Look closely. This is where your personal brand is going to really pop out at you.

For example, I have a strong drive toward social change. I have always been one to push toward fairness and equality. This is my personal brand. I'm the one that calls out unfair rules. I stand up to authority if I know there's something that needs changed. I'm that friend that will bake brownies at 3am while giving you advice because you don't know what to do.

You're probably wondering how did I figure mine out?

A lot of trial and error, more difficult experiences than I can count on one hand, and a significant amount of introspection. Change is not something I handle well to be honest. In fact it's a very common fear that many people struggle with. It's even worse when that change is outside of your control. But just like the seasons, it's a necessary step in life.

Once you've figured out your personal brand, you can better understand how people view you and how you can use that to your advantage. When something goes wrong, do people look to you to fix it? Or are you the one telling people how to fix it?

When tasked with a group project at work, what is your role? Do you speak for the group? Do you provide the research to back up what your group is asking for? Are you the mediator? Identify the skills you have that make you special.

There's also a possibility that none of this is resonating with you. It's even possible that you absolutely hate everything that defines you as you. So what do you do about that?

You change!

I am absolutely not the same person I was 10 years ago. Or 20 years ago. Part of what makes growing older interesting is becoming accustomed to parts of ourselves that we may not have noticed or listened to yet.

If you made this list out and said "eww I hate myself even more now" that's ok! You can still change! The best part about figuring out how to be successful is it is completely subjective.

About two and a half years ago, I remember staring at myself in the mirror. I had gained weight after my second was weened. And my clothes and hair made me look 20 years older than I was. I didn't feel attractive, I didn't feel confident. I hated who I was.

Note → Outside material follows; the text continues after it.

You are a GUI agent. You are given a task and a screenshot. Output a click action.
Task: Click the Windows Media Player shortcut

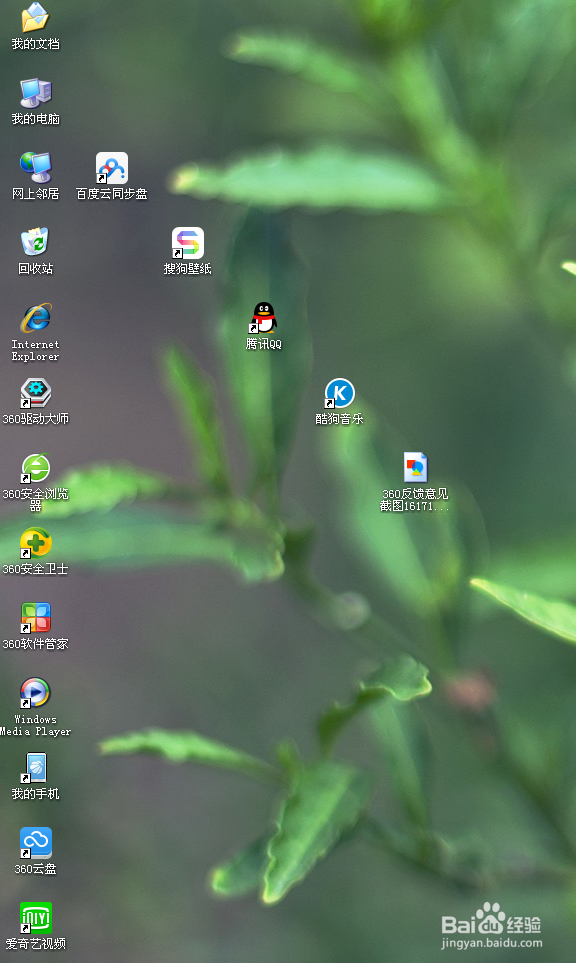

And I changed it. I focused on who I wanted to be. The parts of myself I'd neglected. I started writing again. I started teaching myself new make-up techniques. I started speaking up. People treat me as a person who has information and advice. I was even accepted to law school!

Today when I look in the mirror I see a different person. I still remember the woman I was but I have fallen in love with the woman I am now. And I see that as a success. And I see the pathways that are open to me now because I have confidence and I'm able to use my voice authentically.

I have learned to listen without the intent to respond. By doing this I have gained insight into things I never would have before. And to me, being able to give a voice to those who need to use mine is success. The ability to teach my boys how to be kind and hardworking people is success.

It has not been without it's struggles. Finding my authentic voice meant learning how intimidating that is to other people. And how harsh they can be in response.

Anna Wintour said it best. "In the end I do respond to my own instincts. Sometimes they're successful, and obviously sometimes they're not. But you have to, I think, remain true to what you believe in."